In the 1960s and 1970s, the change in the economic structure of the United States –-the inability to support a nuclear family on a single wage–-had significant ramifications on family life. Women and men began delaying the age of first marriage in order to invest in their earning power before marriage by spending more time in school. The increased levels of education among women, with women now earn more than 50% of bachelor’s degrees, positioned women to survive economically without the support of a husband. By 1997, 40% of births to unmarried American women were intentional and, despite a still prominent gender gap in pay, women were able to survive as single mothers.

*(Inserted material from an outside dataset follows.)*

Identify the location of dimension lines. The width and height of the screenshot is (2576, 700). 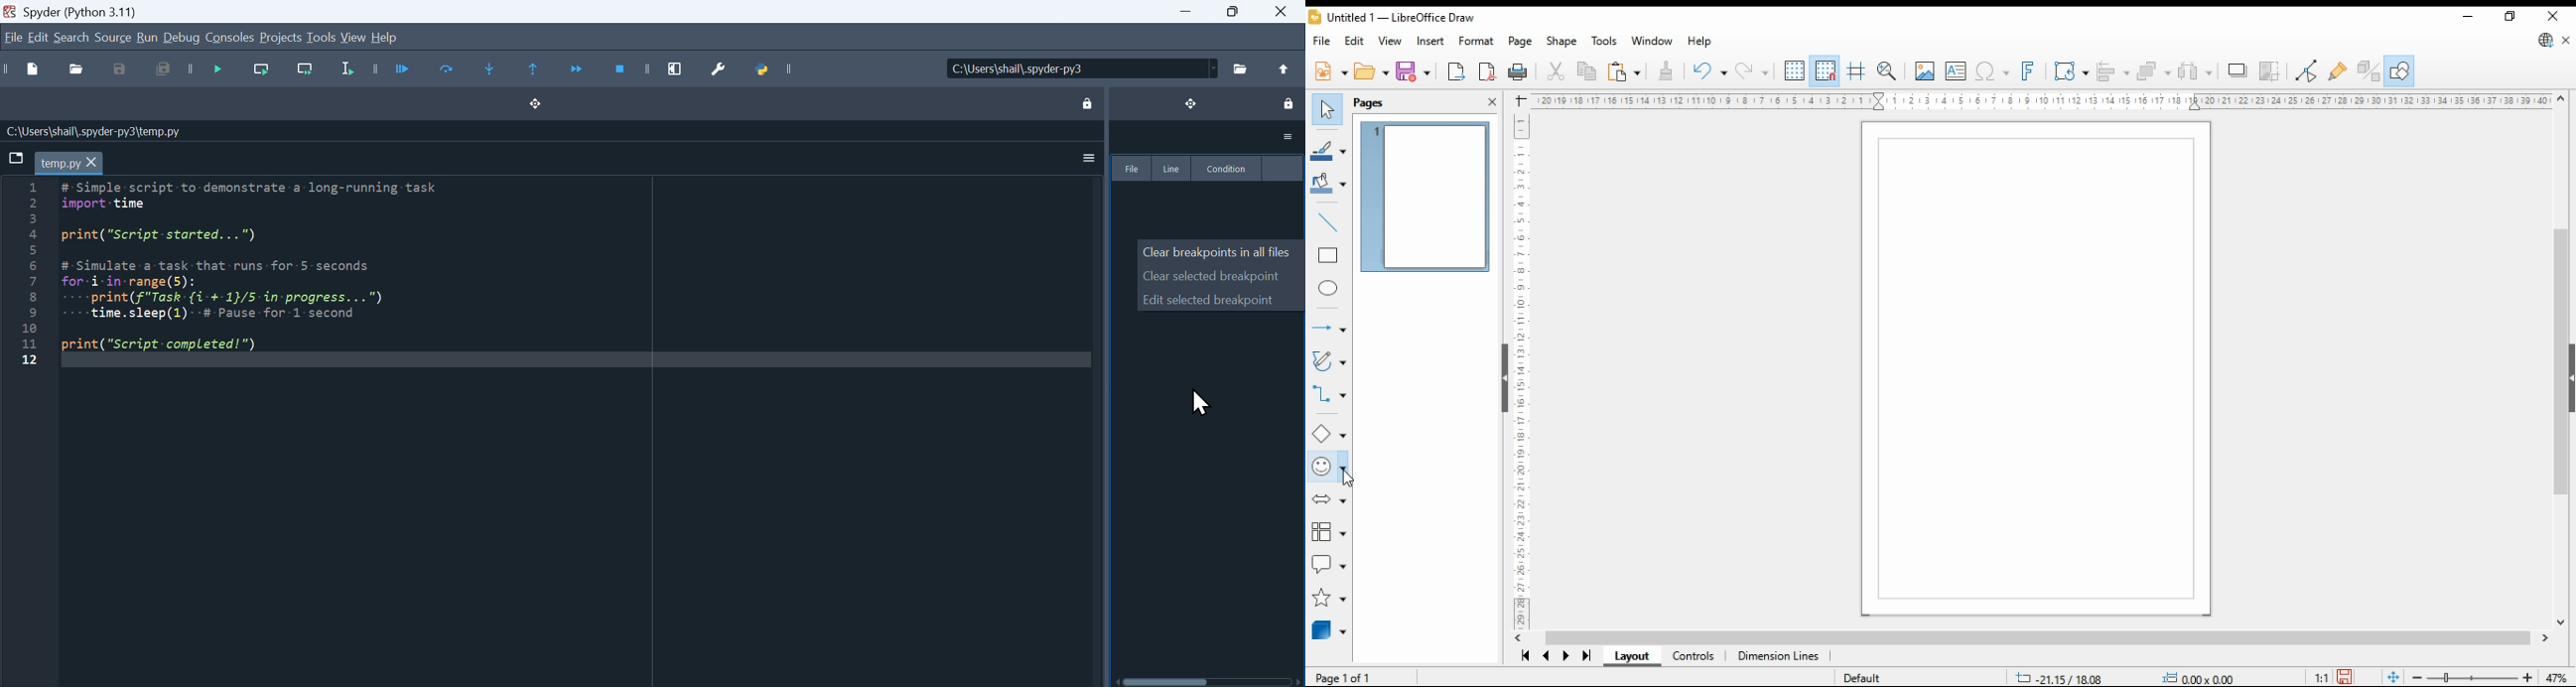
(1779, 657).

Cohabitation is an intimate relationship that includes a common living place and which exists without the benefit of legal, cultural, or religious sanction. It can be seen as an alternative form of marriage, in that, in practice, it is similar to marriage, but it does not receive the same formal recognition by religions, governments, or cultures. The cohabiting population, although inclusive of all ages, is mainly made up of those between the ages of 25 and 34. In 2005, the U.S. Census Bureau reported 4.85 million cohabiting couples, up more than 1,000% from 1960, when there were 439,000 such couples. More than half of couples in the United States lived together, at least briefly, before walking down the aisle.
Same- Sex Unions
While homosexuality has existed for thousands of years among human beings, formal marriages between homosexual partners is a relatively recent phenomenon. As of 2009, only two states in the United States recognized marriages between same-sex partners, Massachusetts and Iowa, where same-sex marriage was formally allowed as of May 17, 2004 and April 2009, respectively. Three additional states allow same-sex civil unions, New Jersey, Connecticut, and Vermont. Between May 2004 and December 2006, 7,341 same-sex couples married in Massachusetts. Assuming the percentage of homosexuals in Massachusetts is similar to that of the rest of the nation, the above number indicates that 16.7% of homosexuals in Massachusetts married during that time. Massachusetts is also the state with the lowest divorce rate.

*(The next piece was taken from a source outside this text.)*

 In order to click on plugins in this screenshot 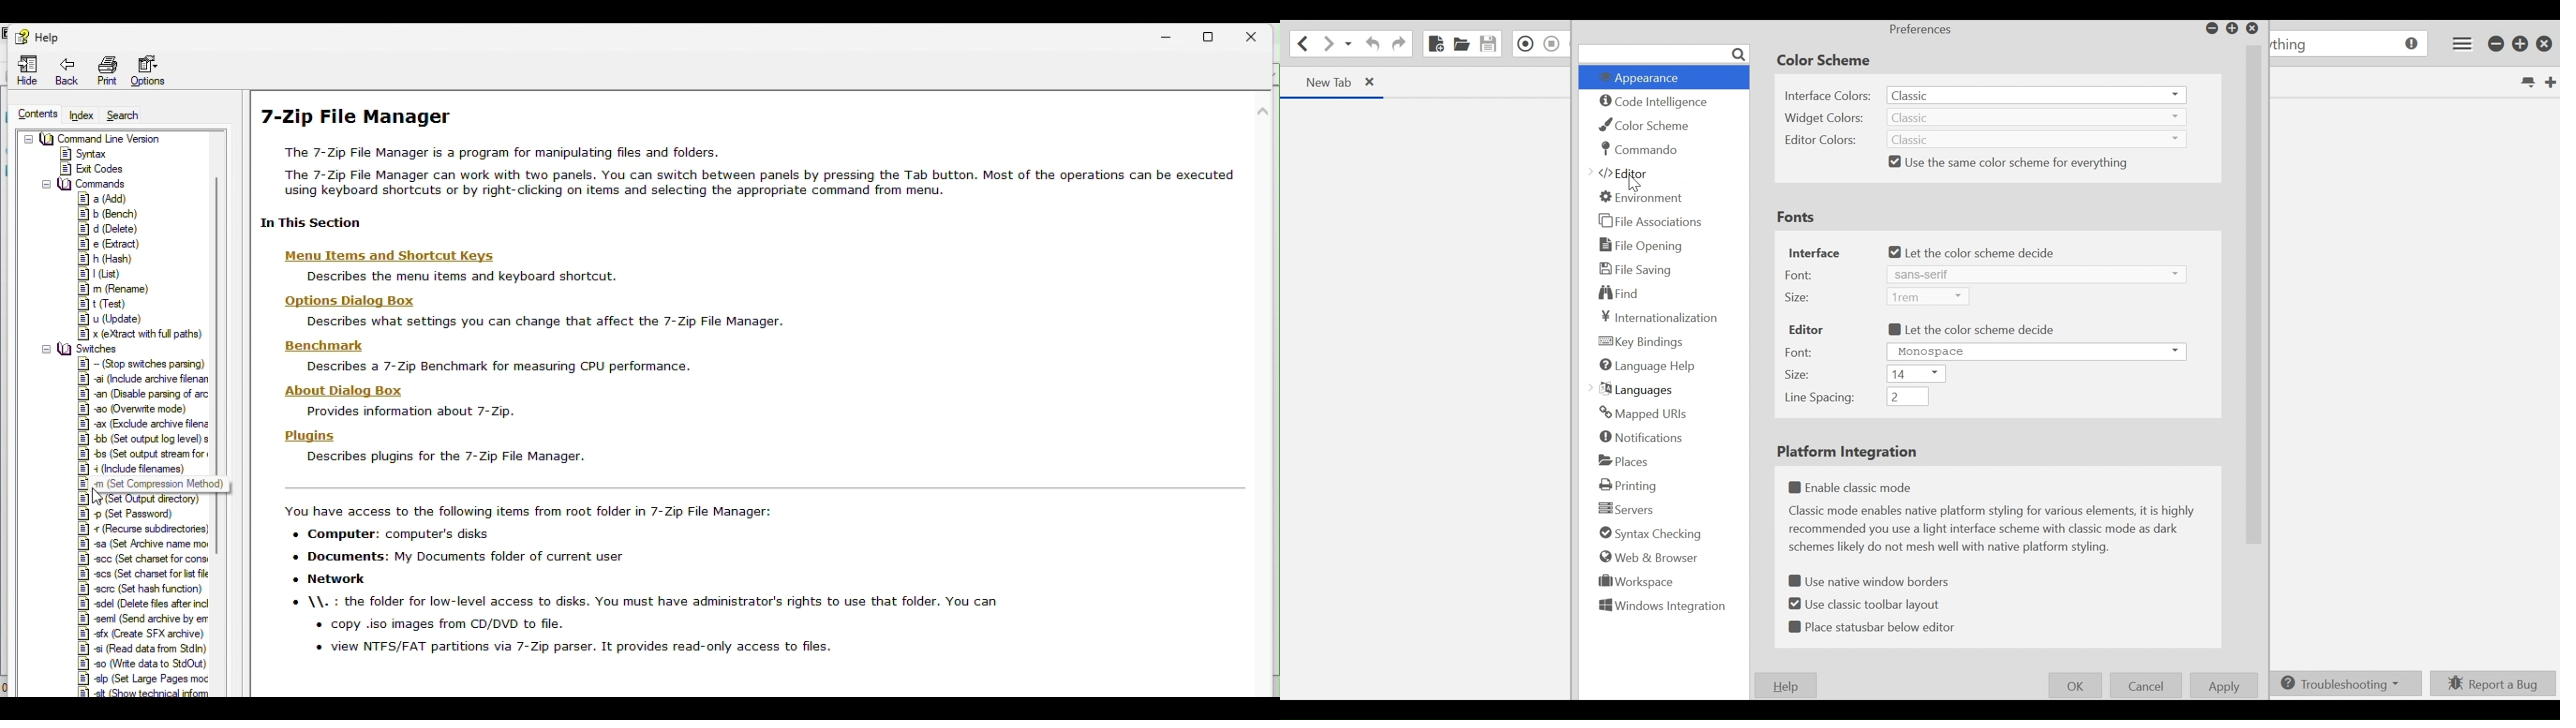, I will do `click(308, 436)`.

Same sex couples, while becoming increasingly more common, still only account for about 1 percent of American households, according to 2010 Census data. About 0.5 percent of American households were same-sex couples in 2000, so this number has doubled, and it is expected to continuing increasing by the next Census data.
Voluntary childlessness in women is defined as women of childbearing age who are fertile and do not intend to have children, women who have chosen sterilization, or women past childbearing age who were fertile but chose not to have children. Individuals can also be “temporarily childless” or do not currently have children but want children in the future. The availability of reliable contraception along with support provided in old age by systems other than traditional familial ones has made childlessness an option for some people in developed countries. In most societies and for most of human history, choosing to be childfree was both difficult and undesirable. To accomplish the goal of remaining childfree, some individuals undergo medical sterilization or relinquish their children for adoption.